All pitch algorithms return { freq, clarity } | null:

  • freq — fundamental frequency in Hz
  • clarity — algorithm-specific confidence in [0, 1]
  • null — no periodic structure found (silence, noise, polyphony)

Time-domain algorithms (YIN, McLeod, pYIN, autocorrelation, AMDF) accept any buffer length. Spectral algorithms (HPS, cepstrum, SWIPE, chroma) require power-of-2 length.


YIN

de Cheveigné & Kawahara, 2002. The reference algorithm for monophonic pitch estimation. Most cited, most tested, most robust.

import yin from 'pitch-detection/yin.js'

let result = yin(samples, { fs: 44100 })
Param Default
fs 44100 Sample rate (Hz)
threshold 0.15 CMND threshold — lower = stricter, fewer detections

Use when: General-purpose monophonic pitch tracking — speech, singing, solo instruments. The most reliable choice when in doubt.
Not for: Polyphonic audio (returns dominant or null), real-time with hard latency budgets (needs full window).
Ref: de Cheveigné & Kawahara, "YIN, a fundamental frequency estimator for speech and music", JASA 2002.
Complexity: $O(N^2/4)$ — two nested passes over half the window.

McLeod

McLeod & Wyvill, 2005. Normalized square difference with smarter peak picking. Handles smaller windows — good for vibrato and fast pitch changes.

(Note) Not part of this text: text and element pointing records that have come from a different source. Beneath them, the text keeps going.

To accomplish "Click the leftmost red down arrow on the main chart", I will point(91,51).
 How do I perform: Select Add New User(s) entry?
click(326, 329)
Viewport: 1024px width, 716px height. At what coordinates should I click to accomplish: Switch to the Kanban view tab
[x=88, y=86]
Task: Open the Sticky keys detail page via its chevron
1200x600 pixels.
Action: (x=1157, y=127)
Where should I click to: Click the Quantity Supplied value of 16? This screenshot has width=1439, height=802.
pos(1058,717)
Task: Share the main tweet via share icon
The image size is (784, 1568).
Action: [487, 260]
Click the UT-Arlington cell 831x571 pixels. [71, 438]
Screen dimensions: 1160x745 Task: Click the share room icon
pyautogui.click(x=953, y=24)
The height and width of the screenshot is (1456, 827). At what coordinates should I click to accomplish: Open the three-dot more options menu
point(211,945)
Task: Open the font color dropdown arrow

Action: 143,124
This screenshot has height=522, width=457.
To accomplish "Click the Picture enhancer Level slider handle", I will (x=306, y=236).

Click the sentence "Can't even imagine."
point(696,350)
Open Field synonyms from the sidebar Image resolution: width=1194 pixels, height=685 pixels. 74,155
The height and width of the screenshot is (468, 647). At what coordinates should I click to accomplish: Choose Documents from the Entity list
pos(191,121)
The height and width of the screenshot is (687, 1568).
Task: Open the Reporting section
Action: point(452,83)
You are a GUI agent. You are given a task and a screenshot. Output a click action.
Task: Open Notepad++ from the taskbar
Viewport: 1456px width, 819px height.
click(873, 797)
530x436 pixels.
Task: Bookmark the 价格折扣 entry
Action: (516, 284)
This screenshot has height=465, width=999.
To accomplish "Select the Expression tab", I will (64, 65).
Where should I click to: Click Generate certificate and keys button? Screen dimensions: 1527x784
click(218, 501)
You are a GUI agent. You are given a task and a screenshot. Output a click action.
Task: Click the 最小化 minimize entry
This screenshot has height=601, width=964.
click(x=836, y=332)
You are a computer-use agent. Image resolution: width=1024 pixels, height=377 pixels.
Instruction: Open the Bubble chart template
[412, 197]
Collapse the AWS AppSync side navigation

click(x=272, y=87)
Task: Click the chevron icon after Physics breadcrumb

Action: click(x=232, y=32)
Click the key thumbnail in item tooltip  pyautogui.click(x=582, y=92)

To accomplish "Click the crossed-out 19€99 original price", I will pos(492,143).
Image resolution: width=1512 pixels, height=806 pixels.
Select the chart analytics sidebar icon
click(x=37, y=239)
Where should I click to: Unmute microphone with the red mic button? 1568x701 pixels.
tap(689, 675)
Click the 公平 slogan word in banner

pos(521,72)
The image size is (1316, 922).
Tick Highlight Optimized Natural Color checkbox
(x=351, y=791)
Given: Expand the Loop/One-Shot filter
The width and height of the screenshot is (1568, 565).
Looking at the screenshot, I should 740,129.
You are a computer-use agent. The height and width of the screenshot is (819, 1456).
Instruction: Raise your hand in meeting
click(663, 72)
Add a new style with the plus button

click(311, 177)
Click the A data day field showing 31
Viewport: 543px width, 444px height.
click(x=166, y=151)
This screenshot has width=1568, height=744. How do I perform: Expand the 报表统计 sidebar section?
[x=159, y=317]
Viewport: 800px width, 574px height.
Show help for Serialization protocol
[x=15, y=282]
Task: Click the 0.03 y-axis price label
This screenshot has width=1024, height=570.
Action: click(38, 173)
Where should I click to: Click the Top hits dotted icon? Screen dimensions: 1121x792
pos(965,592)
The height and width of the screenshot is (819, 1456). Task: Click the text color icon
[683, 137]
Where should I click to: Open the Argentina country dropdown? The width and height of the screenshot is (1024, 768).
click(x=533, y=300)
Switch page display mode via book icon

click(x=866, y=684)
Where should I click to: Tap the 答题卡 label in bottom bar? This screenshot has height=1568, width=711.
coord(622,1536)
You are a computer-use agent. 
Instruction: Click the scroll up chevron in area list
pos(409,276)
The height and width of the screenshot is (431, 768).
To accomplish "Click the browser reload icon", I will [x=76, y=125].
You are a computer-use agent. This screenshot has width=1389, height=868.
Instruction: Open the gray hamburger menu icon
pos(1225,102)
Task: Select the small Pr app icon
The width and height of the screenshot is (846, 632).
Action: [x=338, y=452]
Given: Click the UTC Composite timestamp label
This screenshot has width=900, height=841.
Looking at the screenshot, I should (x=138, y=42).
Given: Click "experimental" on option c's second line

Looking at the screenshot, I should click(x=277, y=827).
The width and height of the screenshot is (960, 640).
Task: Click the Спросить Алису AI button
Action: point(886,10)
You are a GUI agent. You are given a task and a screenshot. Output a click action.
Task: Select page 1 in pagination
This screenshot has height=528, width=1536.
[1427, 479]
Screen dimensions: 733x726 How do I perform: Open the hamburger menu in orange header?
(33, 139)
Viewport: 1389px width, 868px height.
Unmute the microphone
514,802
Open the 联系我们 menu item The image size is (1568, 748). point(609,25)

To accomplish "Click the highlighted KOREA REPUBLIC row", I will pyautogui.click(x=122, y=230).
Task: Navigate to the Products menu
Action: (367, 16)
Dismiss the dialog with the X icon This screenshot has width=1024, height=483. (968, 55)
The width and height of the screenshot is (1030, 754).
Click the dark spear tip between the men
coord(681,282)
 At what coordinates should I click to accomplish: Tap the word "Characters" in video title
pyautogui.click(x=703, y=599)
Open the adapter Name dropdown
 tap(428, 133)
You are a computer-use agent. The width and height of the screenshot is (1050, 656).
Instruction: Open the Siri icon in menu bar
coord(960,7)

import mcleod from 'pitch-detection/mcleod.js'

let result = mcleod(samples, { fs: 44100 })
Param Default
fs 44100 Sample rate (Hz)
threshold 0.9 Peak selection threshold as fraction of global max

Use when: Vibrato tracking, small hop sizes, singing voice where YIN occasionally double-triggers.
Not for: Highly noisy signals (NSDF is less thresholded than YIN's CMND).
Ref: McLeod & Wyvill, "A smarter way to find pitch", ICMC 2005.
Complexity: $O(N^2/4)$ — same asymptotic cost as YIN.

pYIN

Mauch & Dixon, 2014. Probabilistic YIN — runs YIN at multiple thresholds weighted by a Beta(2, 18) prior, producing a distribution over candidate pitches instead of a single hard pick. More robust than YIN on ambiguous frames.

import pyin from 'pitch-detection/pyin.js'

let result = pyin(samples, { fs: 44100 })
// → { freq: 440.1, clarity: 0.92, candidates: [{ freq: 440.1, prob: 0.85 }, ...] }
Param Default
fs 44100 Sample rate (Hz)
minFreq 50 Minimum detectable frequency (Hz)
maxFreq 2000 Maximum detectable frequency (Hz)

Use when: Ambiguous pitched content — breathy vocals, noisy recordings, or when you need a pitch posterior for downstream HMM tracking.
Not for: Clean signals where YIN already works well (pYIN is ~10× slower due to multi-threshold sweep).
Ref: Mauch & Dixon, "pYIN: A Fundamental Frequency Estimator Using Probabilistic Threshold Distributions", ICASSP 2014.

Autocorrelation

Normalized autocorrelation — the simplest pitch estimator. Educational baseline.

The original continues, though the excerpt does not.